Objectives
To evaluate the correlation of measures of periodontal defects in 3D models segmented by an AI-driven tool with the actual defects in dry skulls and mandibles and to verify the influence of arch, presence of metal artifact (dental fillings/metal posts), type of defect and dental implant artifact on the measures.
Material and Methods
45 periodontal defects were measured with a digital caliper and periodontal probe in three human dried skulls and five mandibles. These skulls and mandibles were scanned with a Cone-Beam Computed Tomography (CBCT) device and their digital files followed automated segmentation by an AI-driven tool (Patient Creator, Relu BV, Leuven, Belgium). The same periodontal defects were measured on the digital model generated by the AI-tool. Correlations of the measuring methods were assessed by means of Intraclass Correlation Coefficient and the influence of arch, presence of artifact and type of defects on the differences were assessed by Student’s t-test.
Results
The intraclass correlations ranged from moderate to excellent values.
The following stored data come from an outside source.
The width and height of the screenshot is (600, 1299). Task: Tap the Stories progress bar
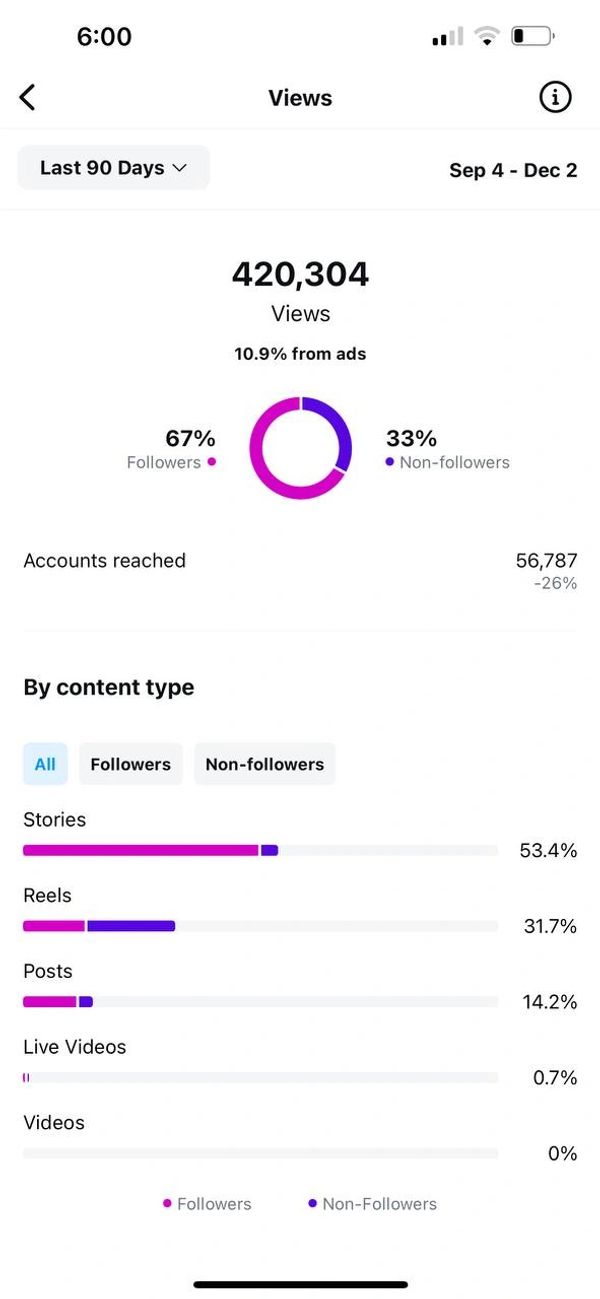click(x=260, y=850)
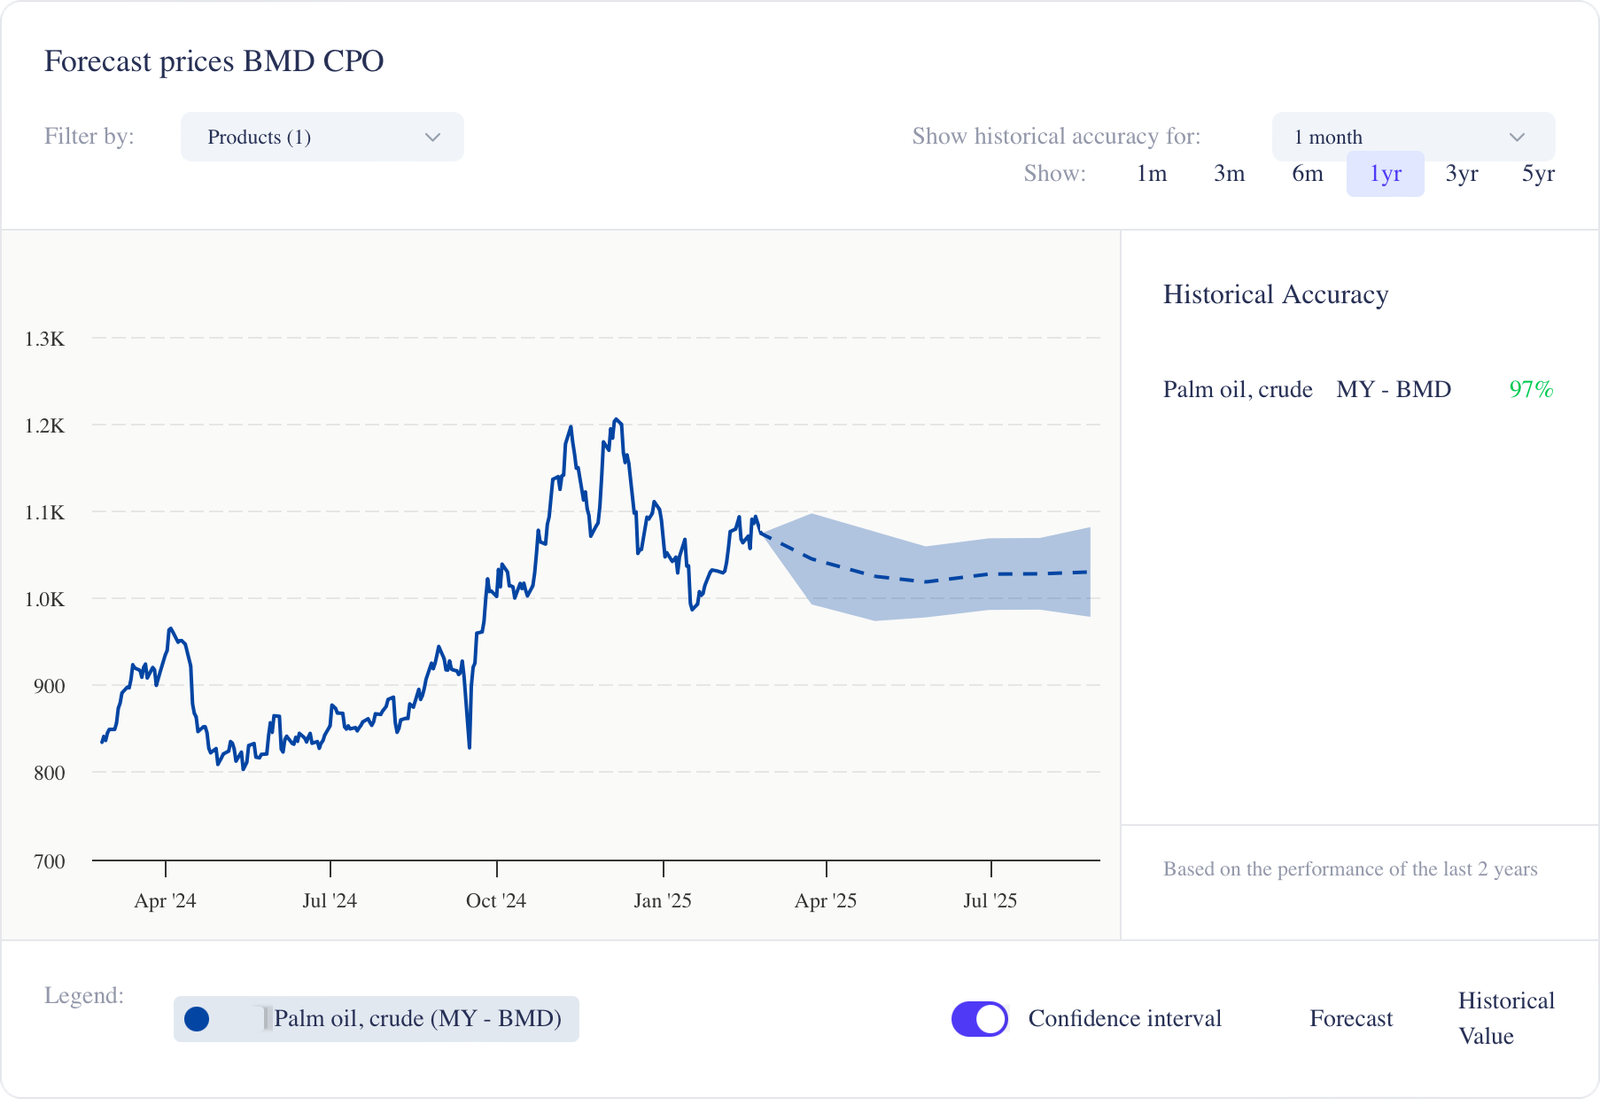Click the blue legend color dot
1600x1099 pixels.
(197, 1019)
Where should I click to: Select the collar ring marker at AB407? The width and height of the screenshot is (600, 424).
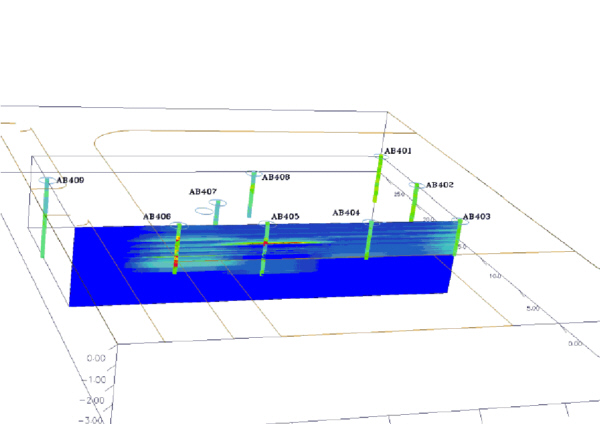(x=217, y=203)
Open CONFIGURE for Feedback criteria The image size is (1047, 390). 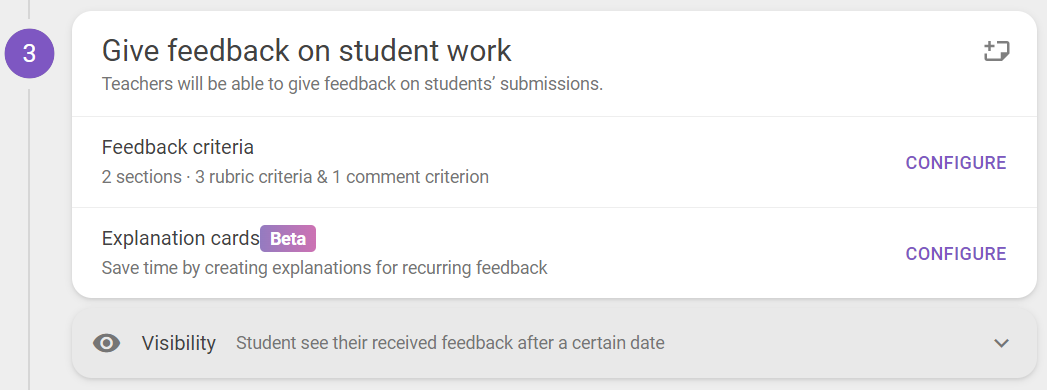(x=956, y=163)
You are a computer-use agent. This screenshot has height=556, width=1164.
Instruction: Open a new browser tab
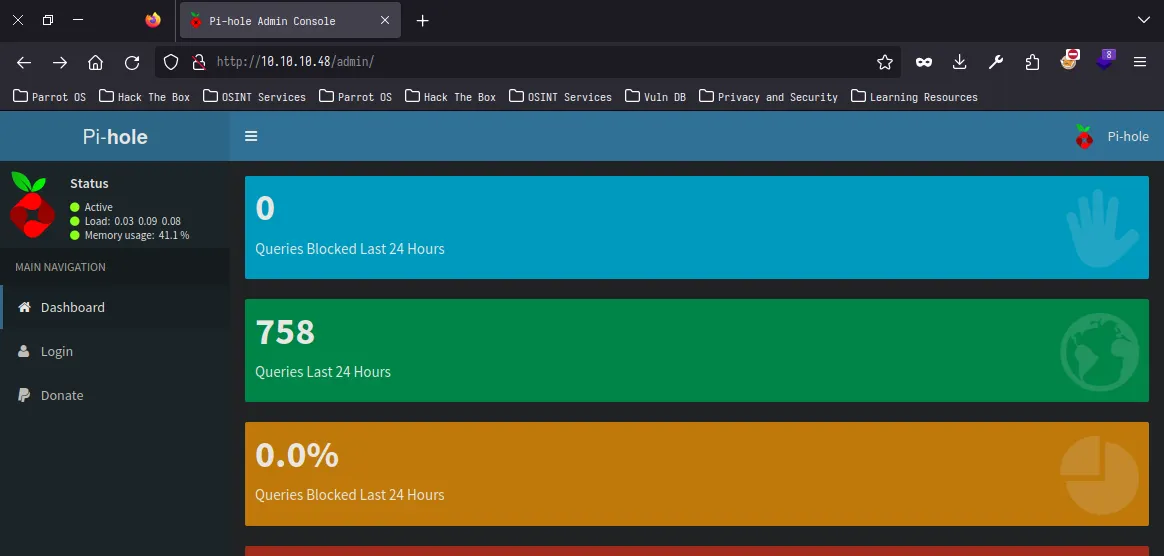click(423, 20)
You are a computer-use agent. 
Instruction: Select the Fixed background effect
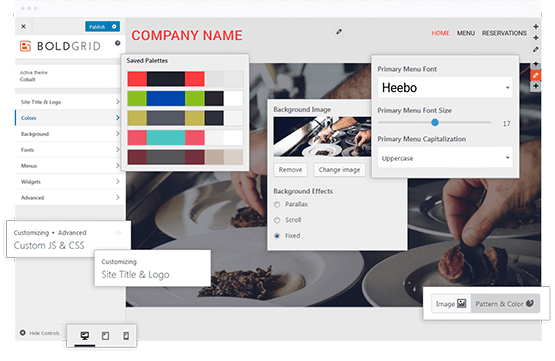[x=277, y=236]
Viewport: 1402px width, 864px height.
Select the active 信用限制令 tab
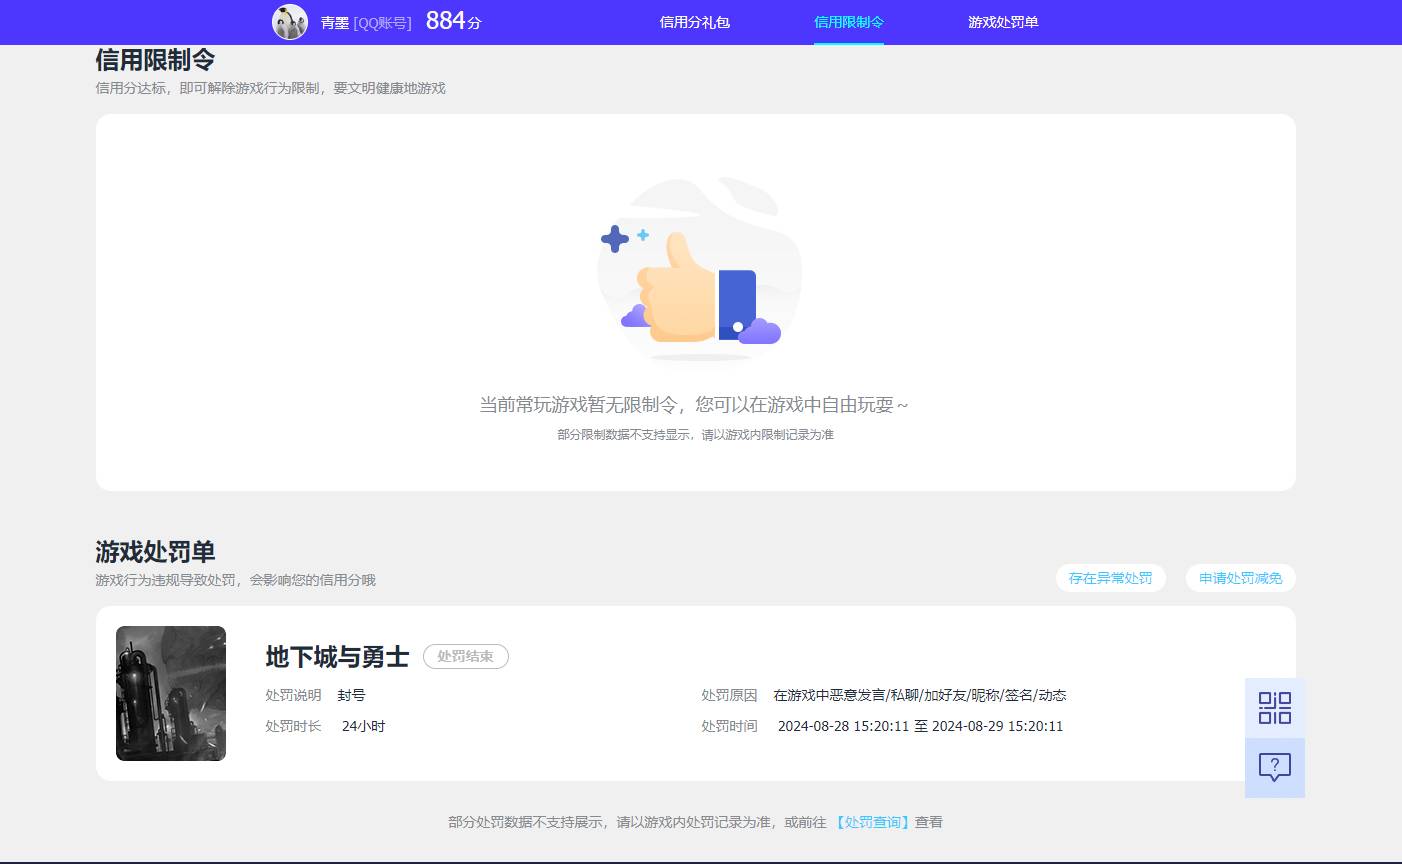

None of the studied factors (arch, dental fillings/metal posts and type of defect) played a role on the differences between actual and digital defects (P > 0.05). Three-wall defects presented significant influence of dental implant artifact on the measures of height (P = 0.002).
Conclusions
3D models generated by the AI-driven tool presented periodontal defects with linear measures ranging from moderate to excellent correlations with the actual measures.